"L’Histoire (du Moyen Âge) est un sport de combat, parce que l’Histoire, et au-delà les sciences humaines, est menacée par la posture utilitariste dominante dans notre société, pour laquelle seul ce qui est économiquement et immédiatement rentable est légitime : le reste n’est que gaspillage de temps et de deniers publics. Dans cette situation, l’Histoire médiévale est dans une situation paradoxale puisque s’ajoute à ce déficit général de légitimité des sciences humaines un détournement généralisé du Moyen Âge à des fins variées, jouant tantôt sur le caractère irrationnel et sauvage prêté à la période, tantôt sur la valeur particulière des « racines » médiévales. Le Moyen Âge devient ainsi un réservoir de formules qui servent à persuader nos contemporains d’agir de telle ou telle manière, mais n’ont rien à voir avec une connaissance effective de l’Histoire médiévale."

J. MORSEL, L'Histoire (du Moyen Âge) est un sport de combat... (ouvrage téléchargeable ici).

18 novembre 2007

Un autre saint « politique » : saint Gurval, évêque d'Aleth, honoré à Guer

Le dossier de saint Gurval, honoré à Guer, est particulièrement pauvre : une courte vita en trois leçons transmise par le Propre malouin de 1615, dont la matière avait été empruntée à un légendier plus ancien (ex veteri legendario macloviensi), lequel a fourni également les biographies de saint Malo, de saint Méen, etc. On peut voir, à partir de son texte sur saint Sulin (il s’agit en fait de saint Sulian/Suliau), comment travaillait l’auteur du Propre de 1615 : on conserve en effet une autre version de la vita de ce saint, qui figurait dans le bréviaire malouin imprimé de 1537, et qui, au témoignage du chanoine Doremet en 1628, provenait « de notre vieil légendaire ». Les deux compilateurs ont à l’évidence abrégé le même texte ; mais le choix de celui de 1615, à l’opposé de celui de son prédécesseur, est de privilégier la dimension galloise de cette vita et de passer sous silence ce qui se rapporte aux relations de son héros avec saint Samson : sa « fascination » (comme l’a écrit G.H. Doble) pour la légende de saint Tysilio va même jusqu’à lui faire substituer la date de la fête de ce dernier à celle de la tradition continentale.

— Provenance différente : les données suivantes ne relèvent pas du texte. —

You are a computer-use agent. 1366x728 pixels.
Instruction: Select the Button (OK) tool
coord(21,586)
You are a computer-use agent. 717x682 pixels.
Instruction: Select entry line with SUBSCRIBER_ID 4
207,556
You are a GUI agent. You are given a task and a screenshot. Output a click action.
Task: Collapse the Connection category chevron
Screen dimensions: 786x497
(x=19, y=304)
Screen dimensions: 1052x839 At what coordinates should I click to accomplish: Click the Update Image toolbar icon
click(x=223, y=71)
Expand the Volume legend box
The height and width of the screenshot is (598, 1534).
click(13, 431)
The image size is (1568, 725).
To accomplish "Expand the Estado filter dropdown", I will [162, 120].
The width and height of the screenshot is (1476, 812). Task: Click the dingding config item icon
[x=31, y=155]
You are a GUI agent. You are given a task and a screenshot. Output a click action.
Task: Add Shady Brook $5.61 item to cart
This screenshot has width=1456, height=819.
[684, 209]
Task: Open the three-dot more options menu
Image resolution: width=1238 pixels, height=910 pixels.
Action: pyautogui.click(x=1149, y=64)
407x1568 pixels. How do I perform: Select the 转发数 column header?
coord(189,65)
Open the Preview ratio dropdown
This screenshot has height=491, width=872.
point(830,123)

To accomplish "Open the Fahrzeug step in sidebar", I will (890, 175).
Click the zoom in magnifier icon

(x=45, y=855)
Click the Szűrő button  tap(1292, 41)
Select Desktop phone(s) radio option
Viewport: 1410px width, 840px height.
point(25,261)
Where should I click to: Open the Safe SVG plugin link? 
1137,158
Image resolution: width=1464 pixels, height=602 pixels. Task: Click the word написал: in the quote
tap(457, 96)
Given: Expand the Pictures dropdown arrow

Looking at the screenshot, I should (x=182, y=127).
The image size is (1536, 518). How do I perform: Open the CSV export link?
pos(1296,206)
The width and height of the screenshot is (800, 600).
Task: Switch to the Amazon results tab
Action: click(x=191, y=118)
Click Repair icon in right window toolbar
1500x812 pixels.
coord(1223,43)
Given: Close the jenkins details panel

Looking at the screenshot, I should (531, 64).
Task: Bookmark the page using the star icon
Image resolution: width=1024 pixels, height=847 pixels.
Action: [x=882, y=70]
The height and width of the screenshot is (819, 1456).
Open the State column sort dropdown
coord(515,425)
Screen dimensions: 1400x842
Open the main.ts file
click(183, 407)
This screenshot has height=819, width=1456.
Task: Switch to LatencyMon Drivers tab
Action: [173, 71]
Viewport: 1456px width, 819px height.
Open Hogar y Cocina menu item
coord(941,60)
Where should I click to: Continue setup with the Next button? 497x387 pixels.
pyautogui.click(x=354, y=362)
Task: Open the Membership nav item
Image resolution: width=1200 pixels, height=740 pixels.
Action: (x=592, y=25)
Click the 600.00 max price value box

Vie et culte de saint Gurval

Saint Gurval, quant à lui, est présenté comme l’ancien condisciple (sous la férule de saint Brandan) et l’immédiat successeur de saint Malo sur le siège d’Aleth ; mais, ayant lui-même remis sa charge épiscopale entre les mains de son archidiacre Coalfinith, il s’en va, en compagnie de plusieurs prêtres, à la recherche d’un certain monastère de son diocèse dans le pays de Guer (quoddam suae diocesis monasterium in pago Guernio constructum expetiit, pluribus secum ductis sacerdotibus). Sur place, il continue d’être l’objet de la vénération des populations, attirées par sa sainte conversion ; mais « souhaitant effacer le souvenir de son épiscopat » (episcopatus sui notitiam deferere cupiens), il laisse à Guer douze prêtres et s’éloigne avec les autres vers un autre lieu non nommé. Finalement, il s’installe dans une « caverne » (in speluncam), où il accomplit de nombreux miracles. Pas de détail sur sa mort, ni sur sa sépulture, ou encore sur ses éventuelles reliques.

On peut bien sûr reconnaître ici, au moins partiellement, les effets de la méthode de travail du compilateur de 1615, dont nous avons dit quelques mots ; mais il nous semble surtout que la source à laquelle il a puisée devait être singulièrement pauvre pour amener chez l’écrivain cette remarque en forme d’aveu sur le fait que c’est le saint qui aurait lui-même chercher à effacer toute trace de son épiscopat.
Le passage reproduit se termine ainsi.